While our teenagers have been minting acronyms for the English language (ask your closest-to-kin teen to define "rofl" and "ttyl"), California English educator Kelly Gallagher has taken the world of adult neologisms one step forward with his killer noun: "readicide."
Here's the definition: the systematic killing of the love of reading, often exacerbated by the inane, mind-numbing practices found in schools. Too often, Mr. Gallagher explains, teachers' efforts to meet test standards churn out students who, overdosed in high school on a narrow diet of required classics and literary analysis, leave English classrooms without an ounce of lasting interest in engaged reading.
Fortunately, the backlash against school-inflicted readicide has arrived. Nationwide, English educators are calling for a renewal of the high school classroom as the leading edge in the formation of lifelong reading habits. As the fall 2008 report from the National Endowment for the Arts illustrates, declining teen reading rates are not preordained. They can be forestalled. What it takes is community members mobilized to support reading initiatives, as well as a keen awareness that teens' leisure options have forever changed the reading equation.
So, here's the plan: Use the English classroom to get students to read more broadly in order to develop reading habits and interests - to create the desire to read. This is the key battle English teachers wage today, especially as kids fall through the laptop looking-glass from grades 7 through 12.
Books will have a better chance if teachers have the courage to revision what happens during the 50 minutes students spend daily in their classrooms. Inside those walls, it's time to embed traditional curricular choices inside a broader "culture of reading."
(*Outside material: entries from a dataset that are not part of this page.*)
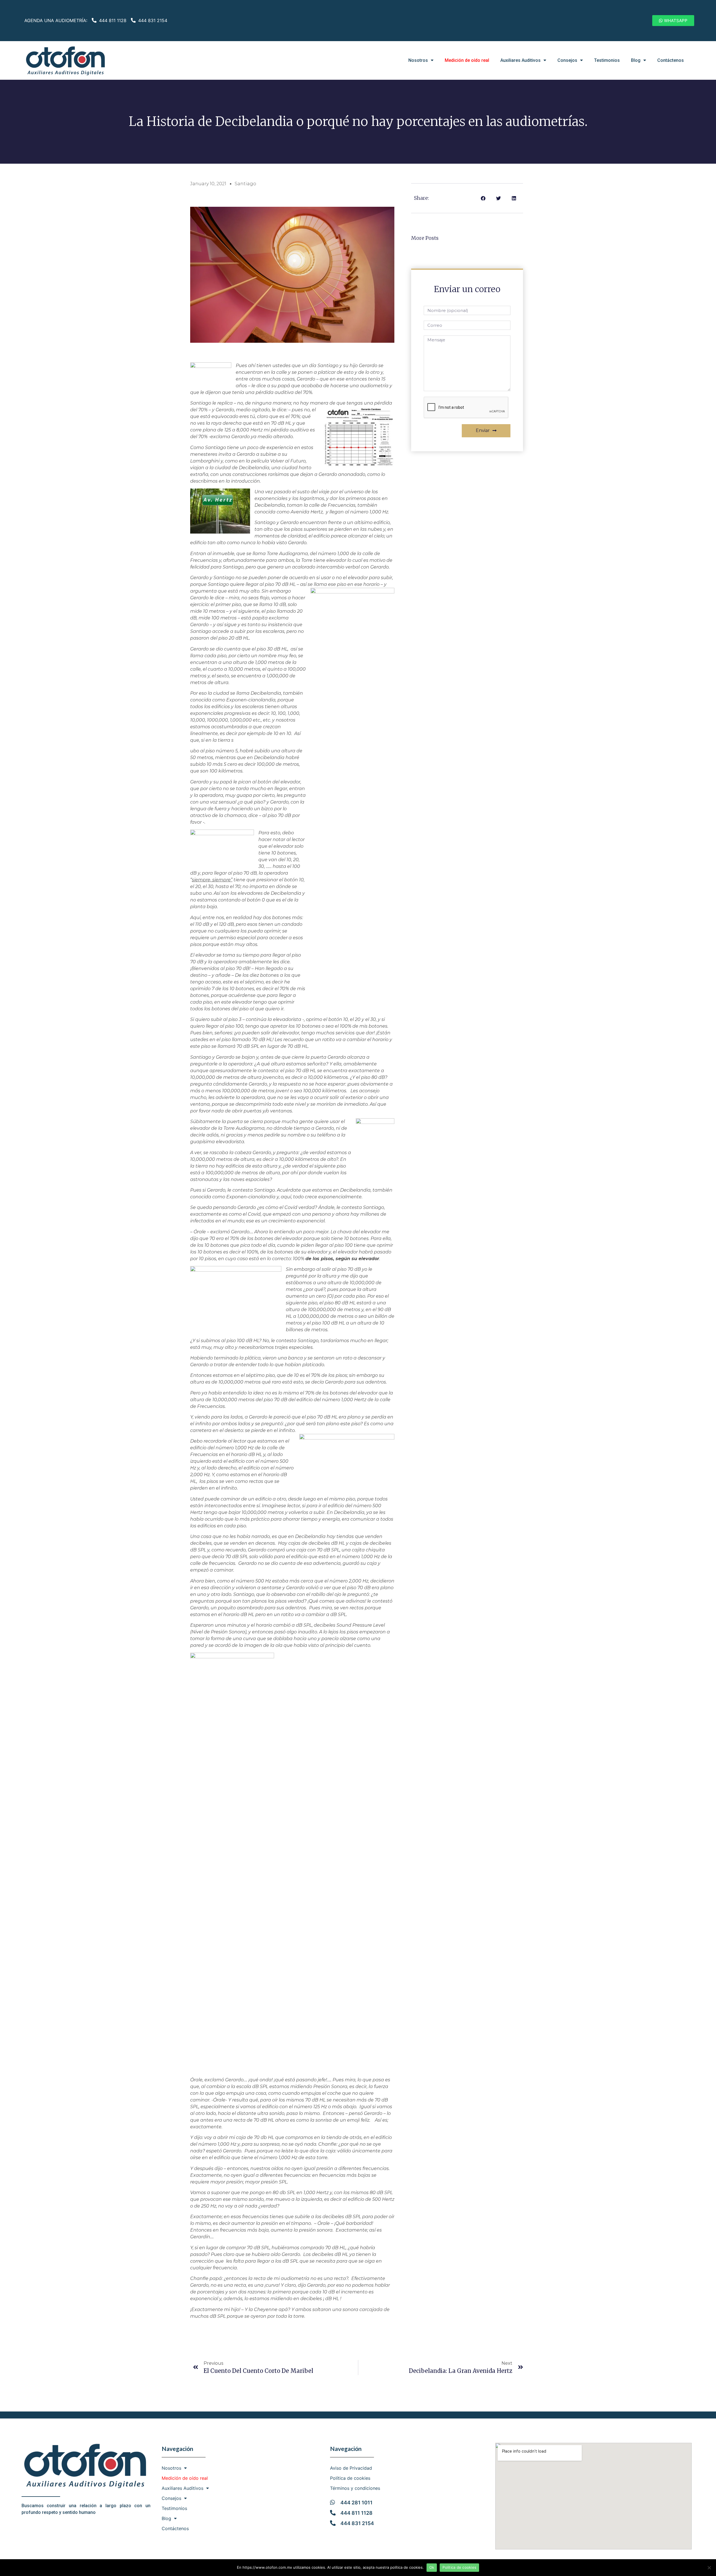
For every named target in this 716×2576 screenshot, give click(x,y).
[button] (673, 20)
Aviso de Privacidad (351, 2468)
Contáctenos (670, 60)
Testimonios (607, 60)
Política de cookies (350, 2478)
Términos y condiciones (355, 2488)
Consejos (567, 60)
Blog (635, 60)
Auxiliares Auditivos (520, 60)
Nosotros (418, 60)
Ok (431, 2567)
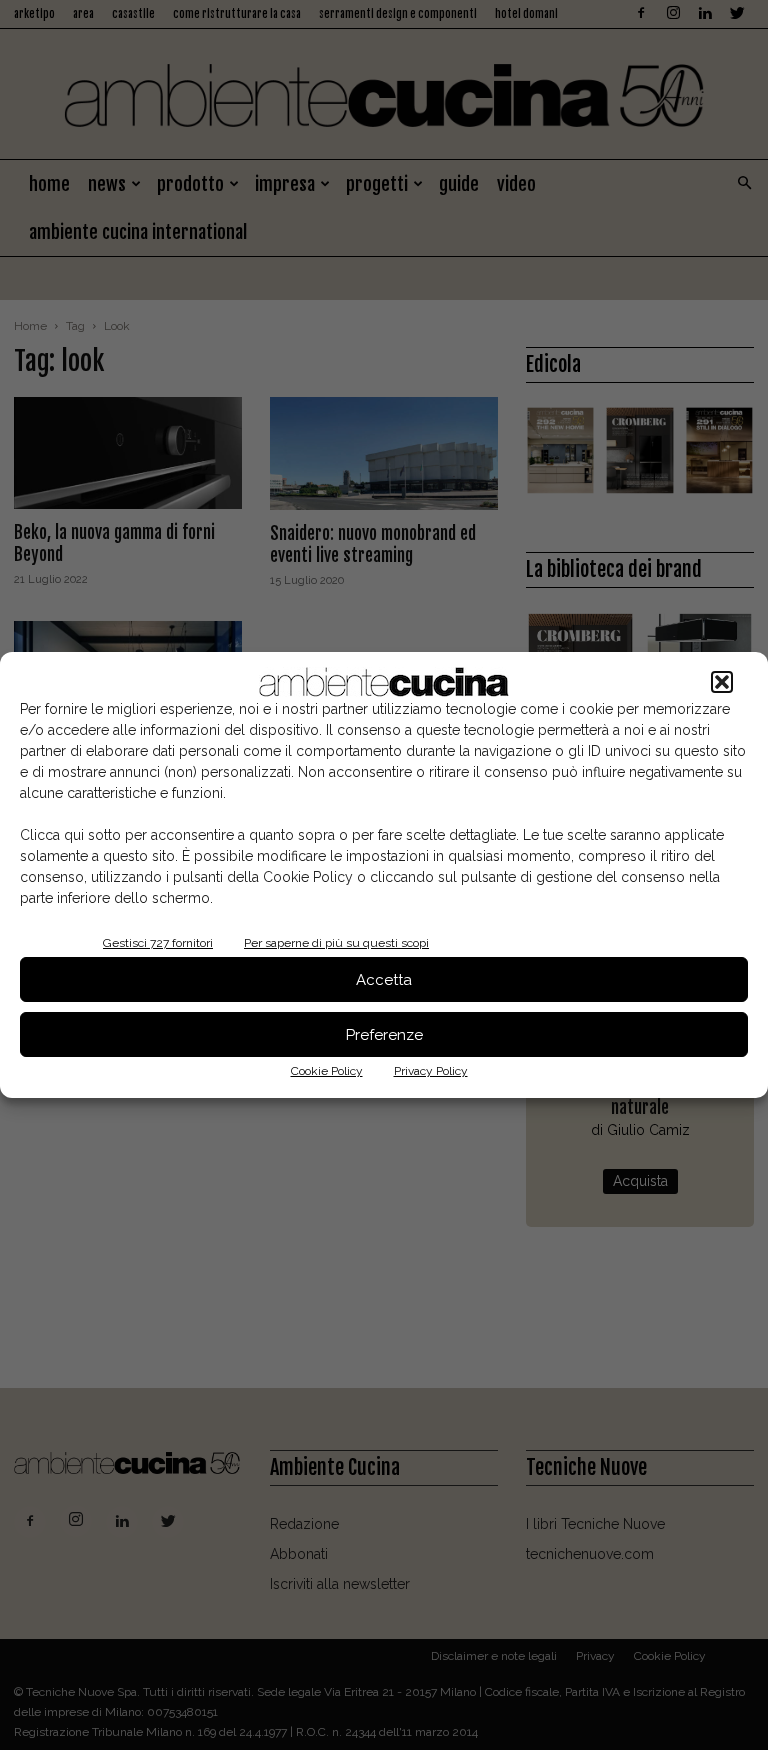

This phrase came to my attention from a friend in Michigan who described her daughter's back-to-school night this way: "We listened to the ninth-grade English teacher talk about why she has the kids read for pleasure in class. Otherwise, she feels that she stands at the front of the room as the high priestess of literature, explaining how to interpret texts, and at the end of the year kids hate to read. She believes English teachers should create a culture of reading: It doesn't matter what kids read, as long as they're trying new things, sharing what they loved with others, and remaining excited about books."
In this classroom, the great-books-for-everyone philosophy is balanced (not eliminated) by a parallel curriculum that supports teens' tastes and nascent interests - recreational, artistic, vocational or professional. Yes, teachers continue to teach the demanding classics, but they take responsibility, too, for nourishing personal reading habits that expand students' horizons, rendering learning and entertainment.
While traditionalists will utter "dumbing down" at those of us ready to loosen control over reading curricula, a vanguard of 21st-century educators is placing free choice of and immediate access to books closer to the center of literature class. And not, as critics will argue, to indulge teens in a false sense of competence and self-esteem.
Mr. Gallagher calls the combination of choice and access a "book flood": Immerse kids in a culture of reading and their chances of reading a book - and reaching for the next one - improve significantly. What parents need to know is that recreational reading correlates with increased language proficiency, including improved vocabulary skills and reading speed, leading to stronger test scores as well as pleasurable reading experiences.
Flannery O'Connor asserted that when it comes to books, a student's "taste should not be consulted." In these times when the turn-off to reading lies one click away from YouTube, Facebook and hundreds of television channels, we educators would have to have our heads in the sand not to be doing some consulting.
No longer is today's battleground over what books teenagers should read. The real question is whether we can sustain their desire to read at all.